Conte as linhas dos registros em que aparece a palavra "dropdown" e responda só com esse número.
===== Dados da tarefa =====
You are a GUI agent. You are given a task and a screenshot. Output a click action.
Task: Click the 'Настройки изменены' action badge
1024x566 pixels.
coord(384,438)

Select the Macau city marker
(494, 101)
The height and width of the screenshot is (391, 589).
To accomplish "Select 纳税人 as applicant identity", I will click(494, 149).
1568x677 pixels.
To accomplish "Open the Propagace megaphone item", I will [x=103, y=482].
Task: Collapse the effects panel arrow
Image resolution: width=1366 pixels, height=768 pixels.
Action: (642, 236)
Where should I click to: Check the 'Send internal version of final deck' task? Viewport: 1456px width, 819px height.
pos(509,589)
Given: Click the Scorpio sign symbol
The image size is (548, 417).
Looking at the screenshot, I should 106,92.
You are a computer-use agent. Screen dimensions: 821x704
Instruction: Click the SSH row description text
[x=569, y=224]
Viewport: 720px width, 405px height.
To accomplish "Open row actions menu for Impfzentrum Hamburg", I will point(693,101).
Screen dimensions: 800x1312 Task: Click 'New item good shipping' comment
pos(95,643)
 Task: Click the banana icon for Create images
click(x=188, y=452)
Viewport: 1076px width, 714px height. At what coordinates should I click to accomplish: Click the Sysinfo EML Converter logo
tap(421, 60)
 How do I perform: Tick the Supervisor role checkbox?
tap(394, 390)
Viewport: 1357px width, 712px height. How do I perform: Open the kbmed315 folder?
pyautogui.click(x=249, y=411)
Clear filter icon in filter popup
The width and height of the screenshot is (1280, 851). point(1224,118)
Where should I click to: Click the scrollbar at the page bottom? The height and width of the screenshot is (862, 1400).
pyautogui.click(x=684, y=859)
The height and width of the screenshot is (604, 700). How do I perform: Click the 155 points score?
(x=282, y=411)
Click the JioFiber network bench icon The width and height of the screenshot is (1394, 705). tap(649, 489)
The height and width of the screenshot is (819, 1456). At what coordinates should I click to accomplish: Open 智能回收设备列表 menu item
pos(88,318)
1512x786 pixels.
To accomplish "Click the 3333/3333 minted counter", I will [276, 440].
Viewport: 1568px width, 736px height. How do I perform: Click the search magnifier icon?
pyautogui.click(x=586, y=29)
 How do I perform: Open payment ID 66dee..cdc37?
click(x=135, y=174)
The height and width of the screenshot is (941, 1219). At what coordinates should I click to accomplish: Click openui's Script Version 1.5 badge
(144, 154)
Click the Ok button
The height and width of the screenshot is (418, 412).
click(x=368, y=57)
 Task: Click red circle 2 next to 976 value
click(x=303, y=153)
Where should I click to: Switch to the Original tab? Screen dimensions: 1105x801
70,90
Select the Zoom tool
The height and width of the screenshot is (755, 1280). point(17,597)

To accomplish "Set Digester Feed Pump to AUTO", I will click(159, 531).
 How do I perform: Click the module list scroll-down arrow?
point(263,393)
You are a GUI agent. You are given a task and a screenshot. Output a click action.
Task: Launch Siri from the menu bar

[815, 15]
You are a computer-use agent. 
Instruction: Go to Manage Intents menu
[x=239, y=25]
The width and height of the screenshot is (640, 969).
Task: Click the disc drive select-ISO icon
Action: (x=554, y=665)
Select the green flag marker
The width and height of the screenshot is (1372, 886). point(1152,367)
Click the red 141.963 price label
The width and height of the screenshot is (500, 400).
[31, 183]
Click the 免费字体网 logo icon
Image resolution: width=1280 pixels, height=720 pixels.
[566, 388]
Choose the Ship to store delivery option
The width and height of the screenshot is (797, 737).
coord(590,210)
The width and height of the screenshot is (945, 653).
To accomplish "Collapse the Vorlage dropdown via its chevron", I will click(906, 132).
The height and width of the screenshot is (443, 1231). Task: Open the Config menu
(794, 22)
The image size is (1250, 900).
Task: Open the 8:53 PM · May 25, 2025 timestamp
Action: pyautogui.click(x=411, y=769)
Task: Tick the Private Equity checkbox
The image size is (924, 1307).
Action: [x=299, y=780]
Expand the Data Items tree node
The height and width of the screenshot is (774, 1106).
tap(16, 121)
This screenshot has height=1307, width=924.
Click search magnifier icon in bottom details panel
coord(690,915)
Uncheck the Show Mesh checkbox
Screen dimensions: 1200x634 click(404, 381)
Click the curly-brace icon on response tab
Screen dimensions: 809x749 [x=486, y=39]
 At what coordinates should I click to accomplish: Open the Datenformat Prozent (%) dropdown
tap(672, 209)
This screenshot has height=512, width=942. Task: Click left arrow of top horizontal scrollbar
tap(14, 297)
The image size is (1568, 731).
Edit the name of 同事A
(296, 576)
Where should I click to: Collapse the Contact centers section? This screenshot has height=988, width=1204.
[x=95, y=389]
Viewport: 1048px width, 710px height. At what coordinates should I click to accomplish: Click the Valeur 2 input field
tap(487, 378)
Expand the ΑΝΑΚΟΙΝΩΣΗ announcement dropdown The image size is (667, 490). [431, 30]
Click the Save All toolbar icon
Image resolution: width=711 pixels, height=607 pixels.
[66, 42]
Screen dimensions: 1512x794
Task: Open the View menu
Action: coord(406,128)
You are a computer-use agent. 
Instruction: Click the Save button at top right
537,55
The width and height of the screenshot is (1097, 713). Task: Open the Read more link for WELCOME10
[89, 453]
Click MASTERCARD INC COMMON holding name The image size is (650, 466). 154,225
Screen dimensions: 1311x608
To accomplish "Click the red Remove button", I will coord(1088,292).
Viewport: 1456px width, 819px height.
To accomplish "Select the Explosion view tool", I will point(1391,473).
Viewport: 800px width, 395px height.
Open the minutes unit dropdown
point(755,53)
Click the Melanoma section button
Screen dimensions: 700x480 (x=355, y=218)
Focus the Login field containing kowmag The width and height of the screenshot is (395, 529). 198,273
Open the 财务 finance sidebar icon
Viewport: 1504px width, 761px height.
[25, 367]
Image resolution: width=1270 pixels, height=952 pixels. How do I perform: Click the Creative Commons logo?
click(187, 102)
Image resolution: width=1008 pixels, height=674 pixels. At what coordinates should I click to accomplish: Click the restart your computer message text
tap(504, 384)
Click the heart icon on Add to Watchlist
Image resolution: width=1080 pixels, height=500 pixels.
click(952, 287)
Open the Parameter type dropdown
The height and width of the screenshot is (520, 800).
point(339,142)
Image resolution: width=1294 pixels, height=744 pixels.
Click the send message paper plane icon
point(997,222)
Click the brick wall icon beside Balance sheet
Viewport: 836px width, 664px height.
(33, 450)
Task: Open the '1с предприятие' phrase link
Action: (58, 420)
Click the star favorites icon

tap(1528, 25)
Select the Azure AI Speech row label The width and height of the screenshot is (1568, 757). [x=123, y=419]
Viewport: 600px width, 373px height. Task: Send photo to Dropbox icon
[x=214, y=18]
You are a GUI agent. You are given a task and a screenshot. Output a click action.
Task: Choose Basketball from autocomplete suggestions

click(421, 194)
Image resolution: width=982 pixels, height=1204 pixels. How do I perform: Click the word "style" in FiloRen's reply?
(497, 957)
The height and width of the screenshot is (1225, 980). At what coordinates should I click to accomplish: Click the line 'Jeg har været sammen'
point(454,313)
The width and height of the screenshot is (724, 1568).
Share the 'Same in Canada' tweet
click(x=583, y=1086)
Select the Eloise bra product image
=====
Solução: 5